Hay previsto un supuesto extraordinario para aquellos casos en que la suspensión a que se refiere el precepto afecte a arrendadores que acrediten ante el Juzgado encontrarse igualmente en situación de vulnerabilidad social o económica sobrevenida como consecuencia de los efectos de la expansión del COVID-19, presentando el escrito y los documentos a los que hemos hecho referencia. En tal caso, el Letrado de la Administración de Justicia deberá comunicarlo a los servicios sociales competentes para su consideración en el establecimiento del plazo de suspensión extraordinaria y en la definición de las medidas de protección social a adoptar.
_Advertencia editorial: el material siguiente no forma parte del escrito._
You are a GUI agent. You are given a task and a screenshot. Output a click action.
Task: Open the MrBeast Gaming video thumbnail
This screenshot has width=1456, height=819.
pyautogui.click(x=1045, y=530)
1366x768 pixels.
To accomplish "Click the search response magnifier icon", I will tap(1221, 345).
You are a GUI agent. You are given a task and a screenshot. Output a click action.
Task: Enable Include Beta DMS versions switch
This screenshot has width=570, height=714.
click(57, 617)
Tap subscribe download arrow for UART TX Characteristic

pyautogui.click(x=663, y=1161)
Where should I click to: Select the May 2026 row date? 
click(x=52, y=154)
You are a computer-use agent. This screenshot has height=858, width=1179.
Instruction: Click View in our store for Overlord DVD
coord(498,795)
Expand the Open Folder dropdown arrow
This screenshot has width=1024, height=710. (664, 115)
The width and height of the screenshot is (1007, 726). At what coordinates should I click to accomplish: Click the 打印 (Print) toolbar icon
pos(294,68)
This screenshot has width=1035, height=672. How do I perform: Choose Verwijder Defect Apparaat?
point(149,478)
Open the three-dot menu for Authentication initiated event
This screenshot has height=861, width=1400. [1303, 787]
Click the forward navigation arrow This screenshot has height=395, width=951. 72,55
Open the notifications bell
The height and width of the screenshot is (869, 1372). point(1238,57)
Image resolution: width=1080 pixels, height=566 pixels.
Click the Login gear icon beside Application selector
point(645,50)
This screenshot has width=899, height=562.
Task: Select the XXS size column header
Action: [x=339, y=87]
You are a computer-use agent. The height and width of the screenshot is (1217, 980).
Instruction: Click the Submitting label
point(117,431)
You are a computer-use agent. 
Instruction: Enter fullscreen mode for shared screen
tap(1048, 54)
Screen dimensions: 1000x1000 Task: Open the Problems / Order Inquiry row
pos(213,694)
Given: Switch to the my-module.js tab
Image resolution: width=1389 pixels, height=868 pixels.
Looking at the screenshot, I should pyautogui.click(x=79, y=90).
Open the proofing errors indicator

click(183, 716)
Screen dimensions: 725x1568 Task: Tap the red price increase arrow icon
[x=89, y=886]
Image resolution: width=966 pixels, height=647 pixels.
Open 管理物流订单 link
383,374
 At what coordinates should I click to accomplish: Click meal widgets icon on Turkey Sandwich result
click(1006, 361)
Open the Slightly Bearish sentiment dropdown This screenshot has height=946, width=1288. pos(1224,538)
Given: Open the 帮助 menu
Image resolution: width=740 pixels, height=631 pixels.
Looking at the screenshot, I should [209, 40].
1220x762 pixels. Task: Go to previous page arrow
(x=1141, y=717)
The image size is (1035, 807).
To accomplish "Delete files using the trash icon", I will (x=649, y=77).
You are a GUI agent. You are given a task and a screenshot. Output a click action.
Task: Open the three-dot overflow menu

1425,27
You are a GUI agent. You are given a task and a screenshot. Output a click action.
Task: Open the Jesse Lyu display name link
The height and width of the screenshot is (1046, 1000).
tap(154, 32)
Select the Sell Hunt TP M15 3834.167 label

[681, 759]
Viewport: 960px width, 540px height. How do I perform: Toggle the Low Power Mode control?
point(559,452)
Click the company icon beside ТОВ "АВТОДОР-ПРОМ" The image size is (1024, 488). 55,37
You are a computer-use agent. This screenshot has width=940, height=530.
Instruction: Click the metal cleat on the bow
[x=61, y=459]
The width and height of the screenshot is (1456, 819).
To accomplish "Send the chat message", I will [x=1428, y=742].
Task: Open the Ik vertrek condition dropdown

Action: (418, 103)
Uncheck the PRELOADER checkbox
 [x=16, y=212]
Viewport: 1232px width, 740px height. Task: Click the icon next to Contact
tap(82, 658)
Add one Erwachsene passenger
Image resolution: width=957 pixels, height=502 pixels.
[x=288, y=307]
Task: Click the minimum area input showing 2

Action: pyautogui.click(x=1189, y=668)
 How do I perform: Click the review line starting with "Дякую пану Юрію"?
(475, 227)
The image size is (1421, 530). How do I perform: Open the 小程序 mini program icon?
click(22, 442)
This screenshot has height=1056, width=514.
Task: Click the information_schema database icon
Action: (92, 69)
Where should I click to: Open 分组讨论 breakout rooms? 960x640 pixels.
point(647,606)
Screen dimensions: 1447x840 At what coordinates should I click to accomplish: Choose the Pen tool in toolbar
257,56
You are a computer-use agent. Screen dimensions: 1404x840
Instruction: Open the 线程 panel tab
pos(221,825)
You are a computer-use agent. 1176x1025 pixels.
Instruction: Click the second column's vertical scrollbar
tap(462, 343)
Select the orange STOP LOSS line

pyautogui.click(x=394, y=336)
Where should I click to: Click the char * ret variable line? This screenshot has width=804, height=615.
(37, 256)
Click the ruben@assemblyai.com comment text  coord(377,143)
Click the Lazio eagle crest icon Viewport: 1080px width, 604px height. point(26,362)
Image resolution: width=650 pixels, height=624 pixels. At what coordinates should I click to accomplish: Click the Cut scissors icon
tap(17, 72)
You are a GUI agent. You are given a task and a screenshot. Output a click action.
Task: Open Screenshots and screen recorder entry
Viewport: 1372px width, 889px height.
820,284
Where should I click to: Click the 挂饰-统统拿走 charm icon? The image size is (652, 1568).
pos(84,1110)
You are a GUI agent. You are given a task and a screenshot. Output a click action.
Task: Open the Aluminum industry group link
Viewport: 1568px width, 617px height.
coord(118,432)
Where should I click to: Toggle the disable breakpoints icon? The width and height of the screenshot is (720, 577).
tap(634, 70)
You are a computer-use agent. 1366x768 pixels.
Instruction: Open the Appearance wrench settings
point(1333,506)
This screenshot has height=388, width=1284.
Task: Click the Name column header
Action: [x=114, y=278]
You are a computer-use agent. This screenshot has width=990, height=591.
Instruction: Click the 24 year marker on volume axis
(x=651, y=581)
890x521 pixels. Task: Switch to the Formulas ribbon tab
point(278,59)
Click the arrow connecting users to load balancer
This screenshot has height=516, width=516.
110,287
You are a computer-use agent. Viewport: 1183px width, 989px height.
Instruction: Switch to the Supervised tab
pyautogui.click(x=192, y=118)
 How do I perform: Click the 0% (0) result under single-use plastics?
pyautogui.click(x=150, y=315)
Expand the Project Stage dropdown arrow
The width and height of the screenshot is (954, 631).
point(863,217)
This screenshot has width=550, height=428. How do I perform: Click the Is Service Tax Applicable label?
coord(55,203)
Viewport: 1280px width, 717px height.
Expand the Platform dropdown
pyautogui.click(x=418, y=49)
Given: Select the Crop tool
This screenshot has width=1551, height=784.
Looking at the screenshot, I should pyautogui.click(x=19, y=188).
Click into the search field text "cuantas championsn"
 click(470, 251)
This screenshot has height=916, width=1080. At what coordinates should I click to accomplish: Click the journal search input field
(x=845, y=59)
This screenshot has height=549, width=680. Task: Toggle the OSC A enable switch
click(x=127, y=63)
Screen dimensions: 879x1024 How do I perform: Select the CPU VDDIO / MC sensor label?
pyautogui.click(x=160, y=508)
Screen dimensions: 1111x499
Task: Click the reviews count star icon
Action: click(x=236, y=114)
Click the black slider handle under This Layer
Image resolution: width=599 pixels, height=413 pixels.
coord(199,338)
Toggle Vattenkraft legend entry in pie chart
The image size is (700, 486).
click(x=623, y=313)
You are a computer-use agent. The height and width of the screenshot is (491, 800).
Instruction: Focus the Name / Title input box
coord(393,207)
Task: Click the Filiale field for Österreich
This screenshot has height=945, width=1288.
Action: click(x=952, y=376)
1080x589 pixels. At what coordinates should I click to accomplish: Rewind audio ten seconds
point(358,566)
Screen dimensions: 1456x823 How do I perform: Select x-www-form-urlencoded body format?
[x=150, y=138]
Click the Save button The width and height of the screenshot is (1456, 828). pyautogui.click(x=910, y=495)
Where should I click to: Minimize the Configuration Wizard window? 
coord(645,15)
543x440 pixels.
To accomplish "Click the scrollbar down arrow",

¿En qué consiste la prórroga extraordinaria de los contratos de arrendamiento de vivienda habitual?

En los contratos de arrendamiento de vivienda habitual en los que finalicen los periodos de prórroga obligatoria o de prórroga tácita previstos respectivamente en los artículos 9.1 y 10.1 de la Ley de Arrendamientos Urbanos, dentro del periodo comprendido entre el 1 de abril de 2020 y el día en que hayan transcurrido dos meses desde la finalización del estado de alarma, podrá aplicarse, previa solicitud del arrendatario, una prórroga extraordinaria del plazo del contrato de arrendamiento por un periodo máximo de seis meses, durante los cuales se seguirán aplicando los términos y condiciones establecidos para el contrato en vigor. Esta solicitud de prórroga extraordinaria deberá ser aceptada por el arrendador, salvo que se fijen otros términos o condiciones por acuerdo entre las partes.

Por otra parte, hemos de destacar que esta prórroga extraordinaria es la única medida para la que no se exige que el arrendatario se encuentre en situación de vulnerabilidad económica, sino que es aplicable a todos los arrendamientos de vivienda habitual.